Can somebody explain to me the mathematical reasoning behind why dz[1] = W[2].T * dz[2] * g[1]'(z[1]). I understand how the derivatives chain for the final output layer, but I’m stumped with how the dz[2] and dz[1] are chained during backprop as the layer transitions from final to hidden layer. The instructor didn’t seem to explain this part even in the optional “Backpropagation Intuition” lecture video other than the dimensions of these derivatives and without the mathematical intuition.
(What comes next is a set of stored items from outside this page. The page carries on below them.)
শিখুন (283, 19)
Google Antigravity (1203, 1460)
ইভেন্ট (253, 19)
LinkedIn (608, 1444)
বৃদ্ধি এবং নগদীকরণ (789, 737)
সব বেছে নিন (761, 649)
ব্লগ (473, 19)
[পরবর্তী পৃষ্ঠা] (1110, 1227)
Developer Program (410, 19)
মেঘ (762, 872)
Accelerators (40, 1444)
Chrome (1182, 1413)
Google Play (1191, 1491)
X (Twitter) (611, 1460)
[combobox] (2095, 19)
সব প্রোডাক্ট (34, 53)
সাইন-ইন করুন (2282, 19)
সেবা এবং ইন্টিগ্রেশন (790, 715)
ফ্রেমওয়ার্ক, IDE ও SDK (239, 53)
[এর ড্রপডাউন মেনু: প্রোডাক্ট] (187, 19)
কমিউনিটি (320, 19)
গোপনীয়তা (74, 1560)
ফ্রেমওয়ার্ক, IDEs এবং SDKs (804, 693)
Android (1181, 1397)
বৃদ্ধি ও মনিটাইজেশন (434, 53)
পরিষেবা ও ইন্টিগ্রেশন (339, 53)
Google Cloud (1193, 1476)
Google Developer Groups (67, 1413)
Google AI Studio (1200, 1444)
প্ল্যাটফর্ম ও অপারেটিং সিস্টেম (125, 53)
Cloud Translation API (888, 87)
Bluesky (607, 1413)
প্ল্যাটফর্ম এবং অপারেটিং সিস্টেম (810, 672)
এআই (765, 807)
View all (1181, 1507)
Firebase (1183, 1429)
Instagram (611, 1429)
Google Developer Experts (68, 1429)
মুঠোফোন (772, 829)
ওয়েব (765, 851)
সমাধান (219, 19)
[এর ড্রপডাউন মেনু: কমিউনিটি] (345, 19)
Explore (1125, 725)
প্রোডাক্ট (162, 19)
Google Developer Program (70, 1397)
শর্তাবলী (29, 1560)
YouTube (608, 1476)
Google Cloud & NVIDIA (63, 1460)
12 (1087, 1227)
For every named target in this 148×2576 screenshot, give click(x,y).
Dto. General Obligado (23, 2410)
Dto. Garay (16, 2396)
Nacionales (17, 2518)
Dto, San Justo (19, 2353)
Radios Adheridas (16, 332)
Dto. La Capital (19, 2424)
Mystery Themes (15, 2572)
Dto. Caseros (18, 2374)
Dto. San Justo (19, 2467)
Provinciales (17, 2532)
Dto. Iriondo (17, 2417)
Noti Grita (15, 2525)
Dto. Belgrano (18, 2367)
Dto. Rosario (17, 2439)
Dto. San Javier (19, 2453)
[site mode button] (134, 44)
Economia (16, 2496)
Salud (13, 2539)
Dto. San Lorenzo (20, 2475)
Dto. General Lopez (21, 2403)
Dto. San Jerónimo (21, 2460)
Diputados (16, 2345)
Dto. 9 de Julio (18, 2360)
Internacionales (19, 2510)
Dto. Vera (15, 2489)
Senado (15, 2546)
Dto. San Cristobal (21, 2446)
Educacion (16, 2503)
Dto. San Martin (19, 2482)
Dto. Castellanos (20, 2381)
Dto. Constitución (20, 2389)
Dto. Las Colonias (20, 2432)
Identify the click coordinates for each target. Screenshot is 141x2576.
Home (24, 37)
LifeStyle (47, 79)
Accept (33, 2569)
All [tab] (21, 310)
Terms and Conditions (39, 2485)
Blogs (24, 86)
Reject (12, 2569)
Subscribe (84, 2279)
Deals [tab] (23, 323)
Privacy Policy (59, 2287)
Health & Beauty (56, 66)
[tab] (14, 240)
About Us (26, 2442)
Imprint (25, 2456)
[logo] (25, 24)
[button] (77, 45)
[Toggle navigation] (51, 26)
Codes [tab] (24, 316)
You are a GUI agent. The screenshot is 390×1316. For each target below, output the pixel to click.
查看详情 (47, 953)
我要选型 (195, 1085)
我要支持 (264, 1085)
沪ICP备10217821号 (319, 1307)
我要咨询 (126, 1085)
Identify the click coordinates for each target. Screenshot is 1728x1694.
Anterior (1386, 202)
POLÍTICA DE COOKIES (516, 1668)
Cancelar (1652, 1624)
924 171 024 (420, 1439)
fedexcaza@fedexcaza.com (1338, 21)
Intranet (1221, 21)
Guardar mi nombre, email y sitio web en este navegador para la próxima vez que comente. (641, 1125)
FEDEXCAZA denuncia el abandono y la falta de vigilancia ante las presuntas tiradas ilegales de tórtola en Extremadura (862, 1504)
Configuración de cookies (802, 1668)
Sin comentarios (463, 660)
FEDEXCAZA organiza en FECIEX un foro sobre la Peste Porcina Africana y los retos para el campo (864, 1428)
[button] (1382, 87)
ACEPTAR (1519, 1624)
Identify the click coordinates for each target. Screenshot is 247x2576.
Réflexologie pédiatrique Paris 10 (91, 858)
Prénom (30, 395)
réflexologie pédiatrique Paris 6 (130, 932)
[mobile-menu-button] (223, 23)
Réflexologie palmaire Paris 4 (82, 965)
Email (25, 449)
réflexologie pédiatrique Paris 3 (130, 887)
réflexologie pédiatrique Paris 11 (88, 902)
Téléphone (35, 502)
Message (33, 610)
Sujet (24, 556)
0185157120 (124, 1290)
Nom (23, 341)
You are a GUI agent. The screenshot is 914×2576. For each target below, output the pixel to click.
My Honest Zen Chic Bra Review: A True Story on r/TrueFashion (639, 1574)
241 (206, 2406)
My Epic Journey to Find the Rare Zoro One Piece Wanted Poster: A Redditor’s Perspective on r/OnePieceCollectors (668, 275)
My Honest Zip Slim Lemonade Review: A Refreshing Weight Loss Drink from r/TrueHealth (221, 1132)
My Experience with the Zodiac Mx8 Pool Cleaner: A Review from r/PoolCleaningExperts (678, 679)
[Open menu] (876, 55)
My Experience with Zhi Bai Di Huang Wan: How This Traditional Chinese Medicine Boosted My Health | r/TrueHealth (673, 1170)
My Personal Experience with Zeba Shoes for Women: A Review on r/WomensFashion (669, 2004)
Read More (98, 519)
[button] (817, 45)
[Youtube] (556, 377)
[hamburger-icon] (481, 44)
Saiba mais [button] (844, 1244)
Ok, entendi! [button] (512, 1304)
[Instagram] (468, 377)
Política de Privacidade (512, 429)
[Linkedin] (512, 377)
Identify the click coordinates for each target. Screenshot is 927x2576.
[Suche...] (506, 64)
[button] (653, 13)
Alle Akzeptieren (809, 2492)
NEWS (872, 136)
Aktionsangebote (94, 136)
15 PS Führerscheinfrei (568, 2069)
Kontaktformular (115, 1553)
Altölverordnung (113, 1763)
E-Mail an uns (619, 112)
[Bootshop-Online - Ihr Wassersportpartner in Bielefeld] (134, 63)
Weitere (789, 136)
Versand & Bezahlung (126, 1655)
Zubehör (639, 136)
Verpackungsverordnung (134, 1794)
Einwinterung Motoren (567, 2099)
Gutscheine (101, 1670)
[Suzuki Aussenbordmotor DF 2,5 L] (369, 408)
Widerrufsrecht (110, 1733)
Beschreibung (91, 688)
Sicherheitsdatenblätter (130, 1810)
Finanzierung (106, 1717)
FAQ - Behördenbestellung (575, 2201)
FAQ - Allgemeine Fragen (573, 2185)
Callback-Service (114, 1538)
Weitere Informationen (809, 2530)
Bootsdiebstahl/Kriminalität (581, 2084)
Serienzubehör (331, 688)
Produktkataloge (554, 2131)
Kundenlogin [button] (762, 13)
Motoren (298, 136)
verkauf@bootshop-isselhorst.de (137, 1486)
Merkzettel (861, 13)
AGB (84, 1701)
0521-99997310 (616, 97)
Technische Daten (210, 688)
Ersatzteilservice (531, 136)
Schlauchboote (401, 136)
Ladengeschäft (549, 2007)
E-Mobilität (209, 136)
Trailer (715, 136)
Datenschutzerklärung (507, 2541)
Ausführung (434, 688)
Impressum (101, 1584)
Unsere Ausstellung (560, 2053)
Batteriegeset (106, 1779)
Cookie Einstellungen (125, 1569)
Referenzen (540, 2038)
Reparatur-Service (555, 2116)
I have attached a screenshot and circled the above equation in purple.
Oh, now that I think about it I think I understand now.
z[2] = W[2] * a[1] + b[2] (Place a[1] instead of X)
Then dz[2]/da[1] would be W[2]
According to the chain rule:
dL/dz[2] * dz[2]/da[1] * da[1]/dz[1] = dL/dz[1] (which is dz[1])
dL/dz[2] = dz[2]
dz[2]/da[1] = W[2]
da[1]/dz[1] = g[1]‘(z[1])
dz[1] = W[2].T * dz[2] * g[1]’(z[1]) (apply transpose to W[2] to match matrix dim)
So the formula seems to make sense.
Yes, that all looks right. All this is just the Chain Rule “writ large”. The other thing that occasionally causes confusion is that Prof Ng’s notation is ever so slightly ambiguous. When he writes dZ or dA or dW, it means slightly different things: you have to keep track what the “numerator” is meaning, what he’s taking the partial derivative of. In all cases except the final gradients of W and b that we actually are going to apply, the gradients are of L the vector loss. But for dW^{[l]} and db^{[l]}, those and only those are partial derivatives of J the scalar cost, which of course is the average of L across the samples.
Of course the other high level point here is that these courses are very specifically designed not to require knowledge of even univariate calculus, let alone matrix calculus. So Prof Ng does not generally go into the derivations and only talks about intuitions based on the meaning of derivatives. The good news is you don’t need to know calculus, but of course that means the bad news is you have to take his word for everything.
There are plenty of resources available on the web for people like you who have the math background to understand the derivations. Here’s a thread with some links and you can find plenty more with a little searching or by reading one of the textbooks like Goodfellow et alia referenced on this bibliography thread.
Thank you for your answer. I’m just starting out in learning deep learning and without much math background this course has been absolutely helpful. Sometimes, however, I do yearn for a more harmonious explanations beyond just pure applications. It just makes the topic more interesting and the memory more long-lasting in my opinion. I’ve looked at some of the resources that you have referred me to and they seem to be go much deeper in this aspect. So, thank you very much for your advice and recommendations! I appreciate it
I’m glad the links were useful and thanks for more background on how you are approaching your DL learning journey. It turns out that DeepLearning just published a brand new Specialization on Coursera called Mathematics for Machine Learning (M4ML). I haven’t had a chance to take it yet, although I’m hoping to find time to do that. That would be another resource if you’d like to learn more of the related math. From what I can see just looking the syllabus, some of what they cover is prerequisite knowledge that you need for DLS (e.g. Linear Algebra, although they also cover some more advanced Linear Algebra topics that you don’t need for DLS specifically) and then it also covers some calculus and probability and statistics. Have a look and see if it catches your interest.